With a mass of red hair and a voice which dovetails at the point where Karen Carpenter and Minnie Riperton meet, Marie Ingerslev really should be better known than she is now. Her first album was recorded under the band name of Mary; presumably to capitalise on interest outside her native Denmark. Certainly, it was a fine album and ‘The Other Side’ continues the upward curve with a record that soothes the heart and the head.
Equally well equipped to deal with soul, jazz and folk music, Ingerslev’s main calling card seems to be Carpenters-style soft rock.

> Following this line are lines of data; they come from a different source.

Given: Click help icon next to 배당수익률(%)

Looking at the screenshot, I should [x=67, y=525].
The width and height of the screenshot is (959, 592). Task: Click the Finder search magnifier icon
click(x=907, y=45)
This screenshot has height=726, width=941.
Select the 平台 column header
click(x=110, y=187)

The first three tracks are arranged imaginatively; ‘Goodbye Old World’ and ‘I Search A Place’ feature the brightest of choruses whilst the song which divides them, ‘Lock’, meanders through a psychedelic soul journey.
On other tracks Ingerslev meanders just a little too much; take the over-emoting on ‘Daily Life’, for example, or the lengthy title track; which moves pleasantly through ambient waters but its experimental nature doesn’t make the best use of her talents. To make up for it there’s always the warm, jazzy textures on ‘This Glow’ to enjoy, which serve as a fabulous showcase for her relaxed but powerful vocals and for ‘Ice’, she proves capable of carrying the melodies with her voice alone.

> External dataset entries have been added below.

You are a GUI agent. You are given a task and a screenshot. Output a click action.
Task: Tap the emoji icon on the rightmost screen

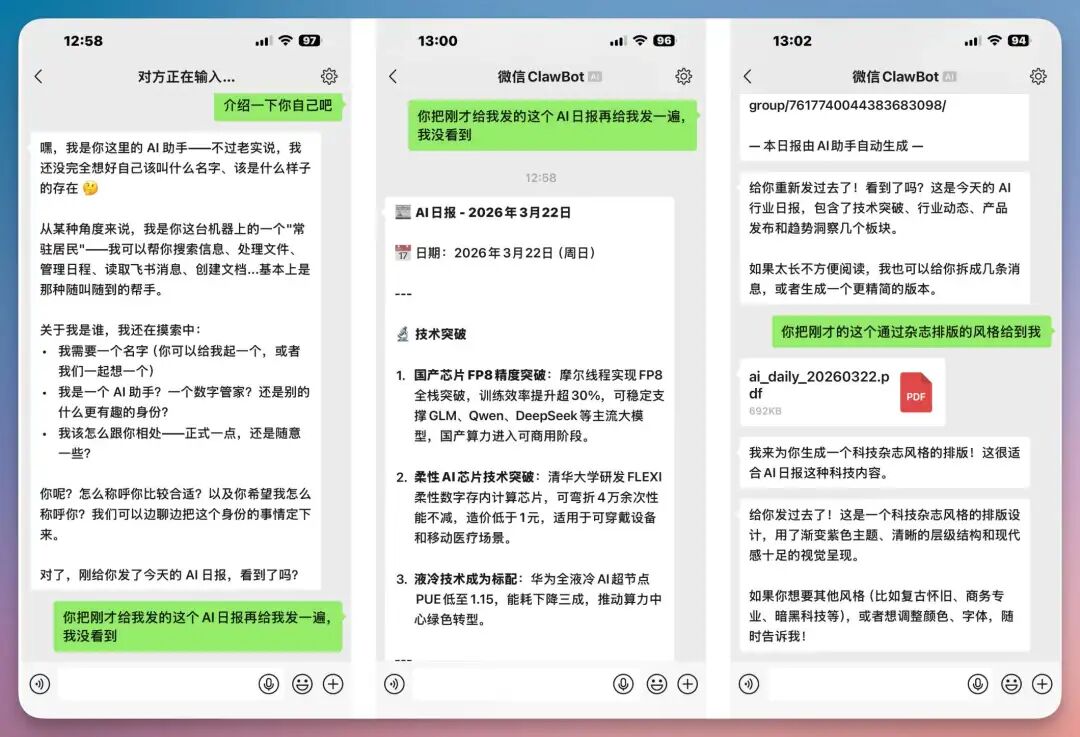pyautogui.click(x=1011, y=684)
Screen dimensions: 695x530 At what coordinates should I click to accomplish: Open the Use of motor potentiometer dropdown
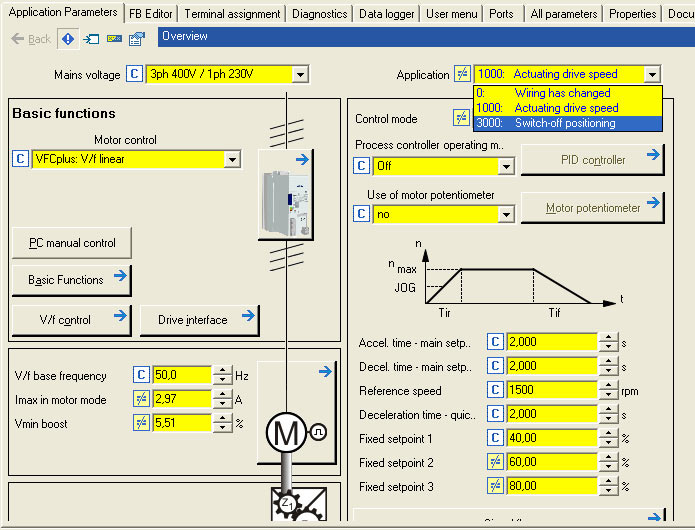(506, 214)
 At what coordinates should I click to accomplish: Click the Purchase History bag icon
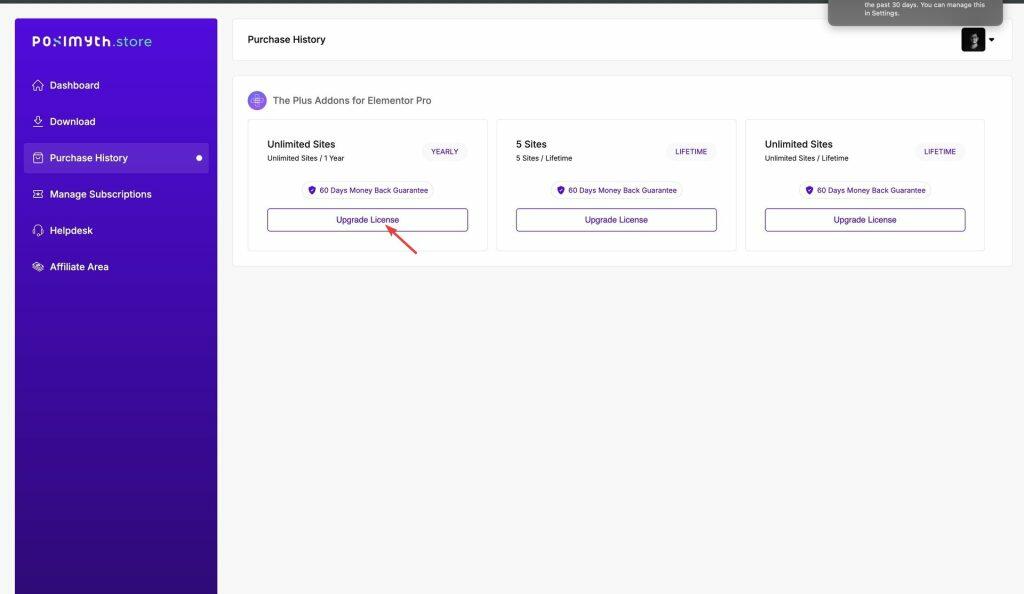[x=40, y=157]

‘The Other Side’ falls short of perfection but it’s a mark of Ingerslev’s quality that even on the most unambitious settings she still sounds classy; her performance never overbearing but always capable of transmitting spine-tingling spells with the minimum of effort. To be fair, though, her band are just as important in creating a record with an authentic aura of a time which often gets overlooked by today’s artists.